* _Exercise_: Can you reproduce the stretch of the items from the line containing "The height and" through the end of the items, without the pictures?

Entries taken from a collection
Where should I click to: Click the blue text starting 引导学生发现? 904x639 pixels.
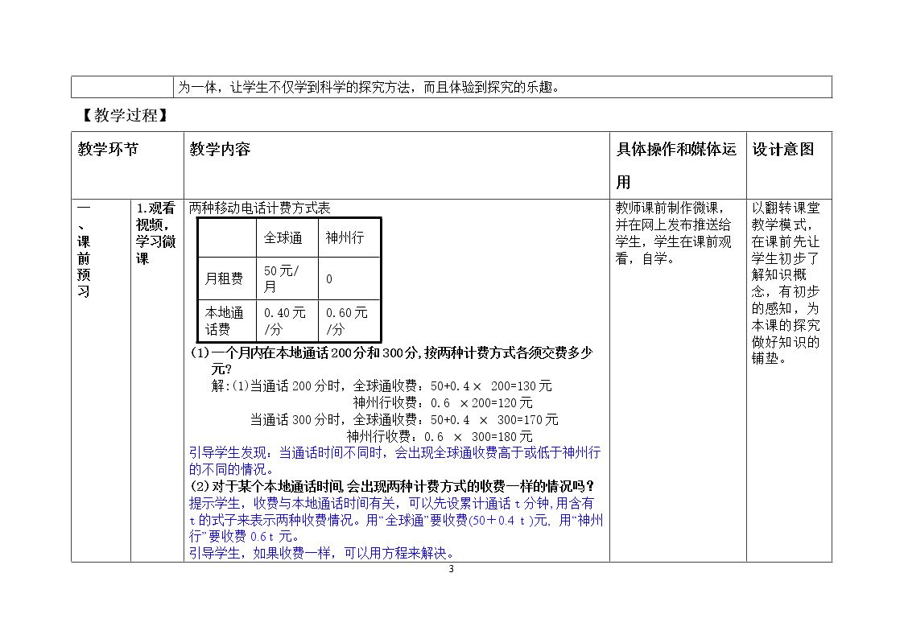pyautogui.click(x=395, y=461)
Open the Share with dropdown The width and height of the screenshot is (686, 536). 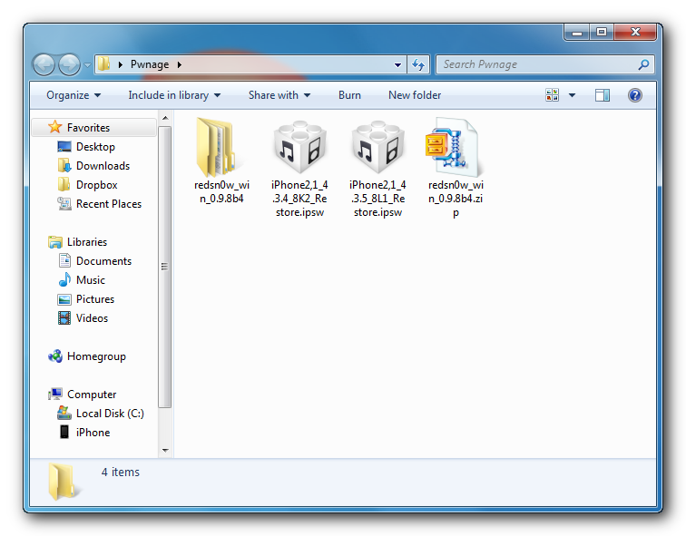(x=279, y=95)
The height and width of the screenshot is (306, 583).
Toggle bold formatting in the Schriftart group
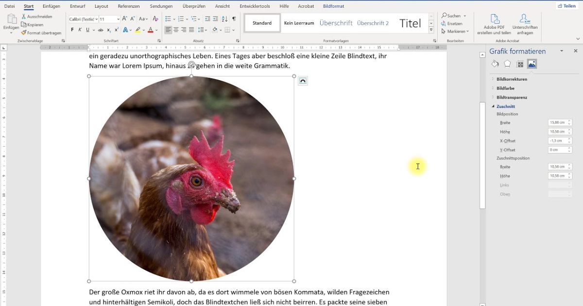pyautogui.click(x=73, y=30)
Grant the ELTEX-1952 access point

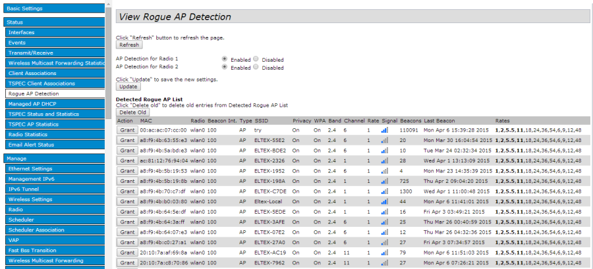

* _Written response_:
The height and width of the screenshot is (306, 583).
Toggle bold formatting in the Schriftart group
pyautogui.click(x=73, y=30)
Grant the ELTEX-1952 access point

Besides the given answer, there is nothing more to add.